DIRECTION: Please give the lines of the data below as a JSON list of strings, one string per line and blank lines left out. Cover only the lines from the one with "Where should I click to: Point to the name Georgios" up to and including the one with "[x=157, y=605]".
# start of MATERIAL PROVIDED
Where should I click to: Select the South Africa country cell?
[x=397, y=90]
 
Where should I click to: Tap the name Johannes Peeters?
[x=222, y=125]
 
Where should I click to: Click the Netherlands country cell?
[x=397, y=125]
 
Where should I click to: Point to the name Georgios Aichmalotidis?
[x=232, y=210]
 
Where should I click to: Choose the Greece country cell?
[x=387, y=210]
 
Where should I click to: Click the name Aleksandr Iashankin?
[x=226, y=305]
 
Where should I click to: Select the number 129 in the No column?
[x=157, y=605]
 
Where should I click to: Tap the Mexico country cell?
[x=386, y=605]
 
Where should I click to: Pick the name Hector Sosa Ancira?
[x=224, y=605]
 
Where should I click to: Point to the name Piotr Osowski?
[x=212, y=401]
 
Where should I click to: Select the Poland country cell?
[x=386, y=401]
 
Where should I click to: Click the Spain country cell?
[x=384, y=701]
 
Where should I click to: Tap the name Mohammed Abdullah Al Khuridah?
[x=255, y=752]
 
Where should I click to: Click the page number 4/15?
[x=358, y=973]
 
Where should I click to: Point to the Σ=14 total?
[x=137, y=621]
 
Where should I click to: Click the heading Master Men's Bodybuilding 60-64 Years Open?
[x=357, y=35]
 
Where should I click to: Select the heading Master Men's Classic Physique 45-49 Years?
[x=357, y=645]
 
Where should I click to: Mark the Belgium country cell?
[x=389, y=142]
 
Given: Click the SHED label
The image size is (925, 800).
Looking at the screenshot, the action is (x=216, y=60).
# end of MATERIAL PROVIDED
# start of MATERIAL PROVIDED
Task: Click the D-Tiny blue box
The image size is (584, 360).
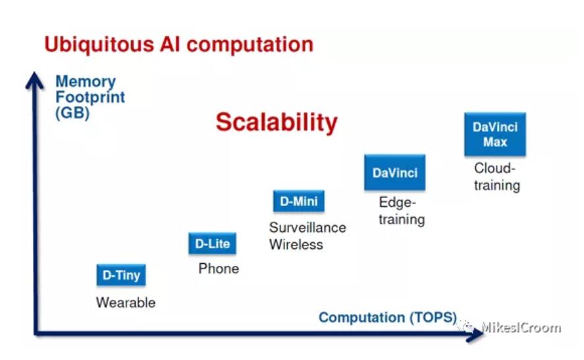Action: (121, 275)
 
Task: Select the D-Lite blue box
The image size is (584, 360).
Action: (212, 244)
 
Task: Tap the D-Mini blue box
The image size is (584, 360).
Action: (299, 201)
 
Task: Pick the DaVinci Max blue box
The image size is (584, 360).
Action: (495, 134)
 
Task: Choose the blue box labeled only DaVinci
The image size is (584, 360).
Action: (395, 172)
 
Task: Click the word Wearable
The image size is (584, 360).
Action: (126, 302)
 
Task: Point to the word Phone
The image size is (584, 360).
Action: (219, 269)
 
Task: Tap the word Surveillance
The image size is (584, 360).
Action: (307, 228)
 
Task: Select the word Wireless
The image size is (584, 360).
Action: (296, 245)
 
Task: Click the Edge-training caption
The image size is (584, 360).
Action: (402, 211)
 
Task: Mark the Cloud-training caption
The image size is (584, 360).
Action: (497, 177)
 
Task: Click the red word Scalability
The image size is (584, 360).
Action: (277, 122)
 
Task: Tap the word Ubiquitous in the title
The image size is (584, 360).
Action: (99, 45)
# end of MATERIAL PROVIDED
RESPONSE:
[
  "Where should I click to: Point to the name Georgios Aichmalotidis?",
  "[x=232, y=210]",
  "Where should I click to: Choose the Greece country cell?",
  "[x=387, y=210]",
  "Where should I click to: Click the name Aleksandr Iashankin?",
  "[x=226, y=305]",
  "Where should I click to: Select the number 129 in the No column?",
  "[x=157, y=605]"
]